# Work instruction
Set down the entries once more exactly as they were written.

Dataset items
== == ==

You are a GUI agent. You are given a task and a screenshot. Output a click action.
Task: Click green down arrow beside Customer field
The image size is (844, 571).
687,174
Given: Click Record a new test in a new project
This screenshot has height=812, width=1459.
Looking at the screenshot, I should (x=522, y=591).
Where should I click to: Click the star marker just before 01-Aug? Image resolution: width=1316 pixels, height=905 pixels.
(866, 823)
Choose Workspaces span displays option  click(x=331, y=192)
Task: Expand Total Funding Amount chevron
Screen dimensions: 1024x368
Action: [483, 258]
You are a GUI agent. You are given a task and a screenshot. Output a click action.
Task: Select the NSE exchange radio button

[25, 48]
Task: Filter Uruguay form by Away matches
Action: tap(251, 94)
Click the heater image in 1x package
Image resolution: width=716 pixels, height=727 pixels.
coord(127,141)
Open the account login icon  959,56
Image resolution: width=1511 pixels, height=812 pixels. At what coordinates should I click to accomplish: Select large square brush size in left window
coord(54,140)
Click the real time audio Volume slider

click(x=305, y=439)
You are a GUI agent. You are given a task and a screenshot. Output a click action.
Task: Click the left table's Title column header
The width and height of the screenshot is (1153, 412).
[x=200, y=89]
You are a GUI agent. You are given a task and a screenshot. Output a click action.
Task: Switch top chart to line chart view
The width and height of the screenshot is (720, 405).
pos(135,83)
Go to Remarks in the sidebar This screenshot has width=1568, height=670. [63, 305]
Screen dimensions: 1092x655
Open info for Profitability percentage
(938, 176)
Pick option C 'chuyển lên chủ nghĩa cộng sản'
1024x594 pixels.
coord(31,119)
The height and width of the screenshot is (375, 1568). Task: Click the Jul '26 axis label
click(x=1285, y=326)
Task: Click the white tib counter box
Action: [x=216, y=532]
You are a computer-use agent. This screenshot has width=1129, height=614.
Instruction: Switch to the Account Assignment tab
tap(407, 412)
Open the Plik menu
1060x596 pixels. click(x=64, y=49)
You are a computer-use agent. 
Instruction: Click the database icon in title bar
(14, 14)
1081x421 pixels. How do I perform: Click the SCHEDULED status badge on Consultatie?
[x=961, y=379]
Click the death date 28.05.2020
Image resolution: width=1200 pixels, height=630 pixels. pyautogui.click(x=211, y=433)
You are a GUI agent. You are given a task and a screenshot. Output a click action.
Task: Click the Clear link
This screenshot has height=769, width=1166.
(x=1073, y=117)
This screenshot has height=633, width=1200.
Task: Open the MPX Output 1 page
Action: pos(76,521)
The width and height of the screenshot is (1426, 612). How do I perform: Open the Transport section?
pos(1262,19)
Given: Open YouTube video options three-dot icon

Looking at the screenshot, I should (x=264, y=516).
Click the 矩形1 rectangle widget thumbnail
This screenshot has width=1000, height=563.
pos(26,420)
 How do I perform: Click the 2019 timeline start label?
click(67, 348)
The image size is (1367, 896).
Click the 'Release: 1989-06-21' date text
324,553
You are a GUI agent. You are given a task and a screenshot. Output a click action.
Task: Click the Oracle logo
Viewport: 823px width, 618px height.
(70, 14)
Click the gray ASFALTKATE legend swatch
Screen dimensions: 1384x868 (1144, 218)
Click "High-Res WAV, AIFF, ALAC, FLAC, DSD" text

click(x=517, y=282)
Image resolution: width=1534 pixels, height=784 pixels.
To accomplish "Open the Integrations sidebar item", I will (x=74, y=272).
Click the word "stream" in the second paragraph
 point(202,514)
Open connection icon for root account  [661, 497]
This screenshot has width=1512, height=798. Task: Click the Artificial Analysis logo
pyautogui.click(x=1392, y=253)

== == ==

# Task solution
You are a GUI agent. You are given a task and a screenshot. Output a click action.
Task: Click green down arrow beside Customer field
The image size is (844, 571).
687,174
Given: Click Record a new test in a new project
This screenshot has height=812, width=1459.
Looking at the screenshot, I should (x=522, y=591).
Where should I click to: Click the star marker just before 01-Aug? Image resolution: width=1316 pixels, height=905 pixels.
(866, 823)
Choose Workspaces span displays option  click(x=331, y=192)
Task: Expand Total Funding Amount chevron
Screen dimensions: 1024x368
Action: [483, 258]
You are a GUI agent. You are given a task and a screenshot. Output a click action.
Task: Select the NSE exchange radio button

[25, 48]
Task: Filter Uruguay form by Away matches
Action: tap(251, 94)
Click the heater image in 1x package
Image resolution: width=716 pixels, height=727 pixels.
coord(127,141)
Open the account login icon  959,56
Image resolution: width=1511 pixels, height=812 pixels. At what coordinates should I click to accomplish: Select large square brush size in left window
coord(54,140)
Click the real time audio Volume slider

click(x=305, y=439)
You are a GUI agent. You are given a task and a screenshot. Output a click action.
Task: Click the left table's Title column header
The width and height of the screenshot is (1153, 412).
[x=200, y=89]
You are a GUI agent. You are given a task and a screenshot. Output a click action.
Task: Switch top chart to line chart view
The width and height of the screenshot is (720, 405).
pos(135,83)
Go to Remarks in the sidebar This screenshot has width=1568, height=670. [63, 305]
Screen dimensions: 1092x655
Open info for Profitability percentage
(938, 176)
Pick option C 'chuyển lên chủ nghĩa cộng sản'
1024x594 pixels.
coord(31,119)
The height and width of the screenshot is (375, 1568). Task: Click the Jul '26 axis label
click(x=1285, y=326)
Task: Click the white tib counter box
Action: [x=216, y=532]
You are a computer-use agent. This screenshot has width=1129, height=614.
Instruction: Switch to the Account Assignment tab
tap(407, 412)
Open the Plik menu
1060x596 pixels. click(x=64, y=49)
You are a computer-use agent. 
Instruction: Click the database icon in title bar
(14, 14)
1081x421 pixels. How do I perform: Click the SCHEDULED status badge on Consultatie?
[x=961, y=379]
Click the death date 28.05.2020
Image resolution: width=1200 pixels, height=630 pixels. pyautogui.click(x=211, y=433)
You are a GUI agent. You are given a task and a screenshot. Output a click action.
Task: Click the Clear link
This screenshot has height=769, width=1166.
(x=1073, y=117)
This screenshot has height=633, width=1200.
Task: Open the MPX Output 1 page
Action: pos(76,521)
The width and height of the screenshot is (1426, 612). How do I perform: Open the Transport section?
pos(1262,19)
Given: Open YouTube video options three-dot icon

Looking at the screenshot, I should (x=264, y=516).
Click the 矩形1 rectangle widget thumbnail
This screenshot has width=1000, height=563.
pos(26,420)
 How do I perform: Click the 2019 timeline start label?
click(67, 348)
The image size is (1367, 896).
Click the 'Release: 1989-06-21' date text
324,553
You are a GUI agent. You are given a task and a screenshot. Output a click action.
Task: Click the Oracle logo
Viewport: 823px width, 618px height.
(70, 14)
Click the gray ASFALTKATE legend swatch
Screen dimensions: 1384x868 (1144, 218)
Click "High-Res WAV, AIFF, ALAC, FLAC, DSD" text

click(x=517, y=282)
Image resolution: width=1534 pixels, height=784 pixels.
To accomplish "Open the Integrations sidebar item", I will (x=74, y=272).
Click the word "stream" in the second paragraph
 point(202,514)
Open connection icon for root account  [661, 497]
This screenshot has width=1512, height=798. Task: Click the Artificial Analysis logo
pyautogui.click(x=1392, y=253)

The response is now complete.